> _Task_: Transcribe the rows below from the line containing "Screen dimensions: 1512x806" through the line containing "tap(330, 250)", including both of those lines, and reproduce nothing outside that stretch.

> _Input rows_:
## BEGIN
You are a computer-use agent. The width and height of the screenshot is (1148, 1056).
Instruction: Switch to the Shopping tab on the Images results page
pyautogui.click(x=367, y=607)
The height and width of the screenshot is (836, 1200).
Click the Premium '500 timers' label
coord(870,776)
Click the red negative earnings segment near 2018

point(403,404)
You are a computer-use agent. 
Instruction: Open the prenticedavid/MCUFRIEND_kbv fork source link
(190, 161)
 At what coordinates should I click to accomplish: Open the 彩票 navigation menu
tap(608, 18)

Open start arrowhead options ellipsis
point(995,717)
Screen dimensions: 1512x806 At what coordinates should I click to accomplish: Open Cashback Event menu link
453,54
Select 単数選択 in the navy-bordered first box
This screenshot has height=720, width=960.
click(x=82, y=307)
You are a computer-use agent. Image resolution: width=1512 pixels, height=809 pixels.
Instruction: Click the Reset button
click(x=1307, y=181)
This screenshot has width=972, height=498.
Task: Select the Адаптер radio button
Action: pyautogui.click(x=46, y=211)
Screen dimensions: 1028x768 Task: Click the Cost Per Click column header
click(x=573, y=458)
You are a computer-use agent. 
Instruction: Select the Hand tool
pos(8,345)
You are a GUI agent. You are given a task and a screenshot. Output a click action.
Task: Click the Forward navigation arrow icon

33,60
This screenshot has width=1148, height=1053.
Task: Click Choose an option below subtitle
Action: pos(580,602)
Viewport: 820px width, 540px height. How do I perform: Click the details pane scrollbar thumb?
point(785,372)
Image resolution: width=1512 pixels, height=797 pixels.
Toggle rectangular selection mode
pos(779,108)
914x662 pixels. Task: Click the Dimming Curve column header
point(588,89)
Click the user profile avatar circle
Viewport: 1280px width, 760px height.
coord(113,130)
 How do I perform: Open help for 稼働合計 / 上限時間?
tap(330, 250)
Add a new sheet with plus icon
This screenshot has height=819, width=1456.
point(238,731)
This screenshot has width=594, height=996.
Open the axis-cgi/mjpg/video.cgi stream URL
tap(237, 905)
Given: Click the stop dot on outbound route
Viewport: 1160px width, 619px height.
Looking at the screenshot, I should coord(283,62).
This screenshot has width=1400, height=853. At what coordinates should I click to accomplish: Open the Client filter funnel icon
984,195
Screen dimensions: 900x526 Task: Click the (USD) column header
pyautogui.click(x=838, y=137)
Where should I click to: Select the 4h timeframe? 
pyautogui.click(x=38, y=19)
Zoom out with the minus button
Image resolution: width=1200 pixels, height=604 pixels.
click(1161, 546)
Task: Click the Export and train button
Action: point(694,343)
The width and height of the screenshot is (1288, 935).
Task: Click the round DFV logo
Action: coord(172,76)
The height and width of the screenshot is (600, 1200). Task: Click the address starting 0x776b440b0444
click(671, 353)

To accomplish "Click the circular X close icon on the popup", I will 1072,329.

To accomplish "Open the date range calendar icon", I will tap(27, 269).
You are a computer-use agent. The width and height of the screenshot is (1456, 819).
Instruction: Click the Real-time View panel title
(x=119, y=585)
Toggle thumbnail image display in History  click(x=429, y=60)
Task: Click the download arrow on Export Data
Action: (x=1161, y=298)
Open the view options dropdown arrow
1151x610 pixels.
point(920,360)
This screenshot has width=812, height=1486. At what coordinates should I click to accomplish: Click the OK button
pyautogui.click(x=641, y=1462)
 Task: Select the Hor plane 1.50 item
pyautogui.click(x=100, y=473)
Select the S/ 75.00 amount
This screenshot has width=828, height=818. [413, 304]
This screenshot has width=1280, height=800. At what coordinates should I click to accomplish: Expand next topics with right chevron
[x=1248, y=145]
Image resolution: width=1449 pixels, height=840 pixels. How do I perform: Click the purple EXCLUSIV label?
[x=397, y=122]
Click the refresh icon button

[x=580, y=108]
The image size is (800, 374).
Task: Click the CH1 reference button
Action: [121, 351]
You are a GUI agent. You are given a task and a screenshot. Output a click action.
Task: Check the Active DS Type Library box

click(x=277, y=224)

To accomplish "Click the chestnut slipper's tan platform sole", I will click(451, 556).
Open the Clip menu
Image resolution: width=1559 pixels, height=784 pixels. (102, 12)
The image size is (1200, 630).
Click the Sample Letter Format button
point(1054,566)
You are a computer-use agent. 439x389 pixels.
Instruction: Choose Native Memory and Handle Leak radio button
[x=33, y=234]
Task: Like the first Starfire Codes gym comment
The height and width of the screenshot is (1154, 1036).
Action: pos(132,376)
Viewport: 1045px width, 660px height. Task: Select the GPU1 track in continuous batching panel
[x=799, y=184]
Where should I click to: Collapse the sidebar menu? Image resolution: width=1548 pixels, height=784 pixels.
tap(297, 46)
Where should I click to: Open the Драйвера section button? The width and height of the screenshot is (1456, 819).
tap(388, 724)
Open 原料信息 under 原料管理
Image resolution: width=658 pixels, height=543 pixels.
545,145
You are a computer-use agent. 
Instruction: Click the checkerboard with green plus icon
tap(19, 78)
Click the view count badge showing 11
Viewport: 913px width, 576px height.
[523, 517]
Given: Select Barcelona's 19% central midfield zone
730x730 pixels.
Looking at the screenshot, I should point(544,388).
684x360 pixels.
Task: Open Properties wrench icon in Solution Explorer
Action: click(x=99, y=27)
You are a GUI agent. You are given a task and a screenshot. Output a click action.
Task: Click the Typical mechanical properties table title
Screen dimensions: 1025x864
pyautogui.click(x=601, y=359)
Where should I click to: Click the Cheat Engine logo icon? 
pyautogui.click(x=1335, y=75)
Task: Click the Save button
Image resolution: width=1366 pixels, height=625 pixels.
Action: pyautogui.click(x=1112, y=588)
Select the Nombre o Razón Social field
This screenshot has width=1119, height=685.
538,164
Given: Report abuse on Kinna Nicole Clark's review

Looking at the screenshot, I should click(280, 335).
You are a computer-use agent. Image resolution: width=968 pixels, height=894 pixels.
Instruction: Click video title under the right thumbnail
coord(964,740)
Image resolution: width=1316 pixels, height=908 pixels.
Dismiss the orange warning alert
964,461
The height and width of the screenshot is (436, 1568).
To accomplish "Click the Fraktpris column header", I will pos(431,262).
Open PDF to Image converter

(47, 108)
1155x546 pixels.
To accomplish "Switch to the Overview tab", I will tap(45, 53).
## END
> _The completed task_:
Screen dimensions: 1512x806 At what coordinates should I click to accomplish: Open Cashback Event menu link
453,54
Select 単数選択 in the navy-bordered first box
This screenshot has height=720, width=960.
click(x=82, y=307)
You are a computer-use agent. Image resolution: width=1512 pixels, height=809 pixels.
Instruction: Click the Reset button
click(x=1307, y=181)
This screenshot has width=972, height=498.
Task: Select the Адаптер radio button
Action: pyautogui.click(x=46, y=211)
Screen dimensions: 1028x768 Task: Click the Cost Per Click column header
click(x=573, y=458)
You are a computer-use agent. 
Instruction: Select the Hand tool
pos(8,345)
You are a GUI agent. You are given a task and a screenshot. Output a click action.
Task: Click the Forward navigation arrow icon

33,60
This screenshot has width=1148, height=1053.
Task: Click Choose an option below subtitle
Action: pos(580,602)
Viewport: 820px width, 540px height. How do I perform: Click the details pane scrollbar thumb?
point(785,372)
Image resolution: width=1512 pixels, height=797 pixels.
Toggle rectangular selection mode
pos(779,108)
914x662 pixels. Task: Click the Dimming Curve column header
point(588,89)
Click the user profile avatar circle
Viewport: 1280px width, 760px height.
coord(113,130)
 How do I perform: Open help for 稼働合計 / 上限時間?
tap(330, 250)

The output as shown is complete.